** BEGIN **
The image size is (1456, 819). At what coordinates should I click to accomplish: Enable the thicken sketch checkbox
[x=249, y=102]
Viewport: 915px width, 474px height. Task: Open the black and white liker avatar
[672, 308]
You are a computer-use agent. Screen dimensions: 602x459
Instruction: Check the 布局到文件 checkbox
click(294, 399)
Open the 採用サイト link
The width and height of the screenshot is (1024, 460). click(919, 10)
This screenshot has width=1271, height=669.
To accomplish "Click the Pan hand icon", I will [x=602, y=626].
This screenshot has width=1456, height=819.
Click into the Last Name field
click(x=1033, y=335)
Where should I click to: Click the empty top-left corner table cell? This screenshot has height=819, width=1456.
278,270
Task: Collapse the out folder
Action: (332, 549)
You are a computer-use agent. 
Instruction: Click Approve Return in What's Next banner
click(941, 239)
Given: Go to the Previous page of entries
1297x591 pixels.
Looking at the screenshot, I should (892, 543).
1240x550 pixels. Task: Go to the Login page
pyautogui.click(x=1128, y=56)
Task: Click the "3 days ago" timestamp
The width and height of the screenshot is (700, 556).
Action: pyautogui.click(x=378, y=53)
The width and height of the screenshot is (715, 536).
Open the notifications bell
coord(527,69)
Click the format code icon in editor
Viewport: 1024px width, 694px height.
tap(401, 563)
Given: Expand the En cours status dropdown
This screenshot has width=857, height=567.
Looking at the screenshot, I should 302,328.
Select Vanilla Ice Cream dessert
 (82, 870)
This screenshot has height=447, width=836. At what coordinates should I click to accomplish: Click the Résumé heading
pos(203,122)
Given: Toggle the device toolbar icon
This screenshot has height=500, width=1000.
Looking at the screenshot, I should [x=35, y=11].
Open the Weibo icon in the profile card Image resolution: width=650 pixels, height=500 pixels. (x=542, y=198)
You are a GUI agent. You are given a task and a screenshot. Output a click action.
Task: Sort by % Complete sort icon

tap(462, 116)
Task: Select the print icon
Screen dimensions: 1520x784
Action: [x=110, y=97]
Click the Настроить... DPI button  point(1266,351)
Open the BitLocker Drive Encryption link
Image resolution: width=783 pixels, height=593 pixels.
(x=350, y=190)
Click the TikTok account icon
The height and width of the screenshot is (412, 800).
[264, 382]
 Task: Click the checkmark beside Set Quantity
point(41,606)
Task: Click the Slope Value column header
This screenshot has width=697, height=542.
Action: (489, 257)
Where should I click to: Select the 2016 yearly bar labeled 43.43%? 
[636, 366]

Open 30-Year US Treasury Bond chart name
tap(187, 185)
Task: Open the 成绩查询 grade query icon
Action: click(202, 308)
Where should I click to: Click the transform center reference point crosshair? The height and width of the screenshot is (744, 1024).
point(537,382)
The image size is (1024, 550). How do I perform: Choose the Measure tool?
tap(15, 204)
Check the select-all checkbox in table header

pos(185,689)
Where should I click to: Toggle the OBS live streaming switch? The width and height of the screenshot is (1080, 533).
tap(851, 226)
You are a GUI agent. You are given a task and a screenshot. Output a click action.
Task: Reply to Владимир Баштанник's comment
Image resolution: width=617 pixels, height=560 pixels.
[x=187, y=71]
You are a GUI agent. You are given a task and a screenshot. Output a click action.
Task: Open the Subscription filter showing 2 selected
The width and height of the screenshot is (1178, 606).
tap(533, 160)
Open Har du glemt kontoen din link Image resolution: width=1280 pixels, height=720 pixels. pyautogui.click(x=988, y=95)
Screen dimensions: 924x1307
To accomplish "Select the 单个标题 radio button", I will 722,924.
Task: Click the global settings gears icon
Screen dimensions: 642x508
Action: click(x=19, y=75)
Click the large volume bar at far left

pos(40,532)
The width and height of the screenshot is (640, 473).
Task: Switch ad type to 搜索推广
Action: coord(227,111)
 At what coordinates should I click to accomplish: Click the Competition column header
** END **
> YOUR OBJECTIVE
Retype the items from the line containing "Where should I click to: Click the transform" to the line containing "pos(185,689)", including both of those lines, with no changes.

> EXERCISE SOLUTION
Where should I click to: Click the transform center reference point crosshair? The height and width of the screenshot is (744, 1024).
point(537,382)
The image size is (1024, 550). How do I perform: Choose the Measure tool?
tap(15, 204)
Check the select-all checkbox in table header

pos(185,689)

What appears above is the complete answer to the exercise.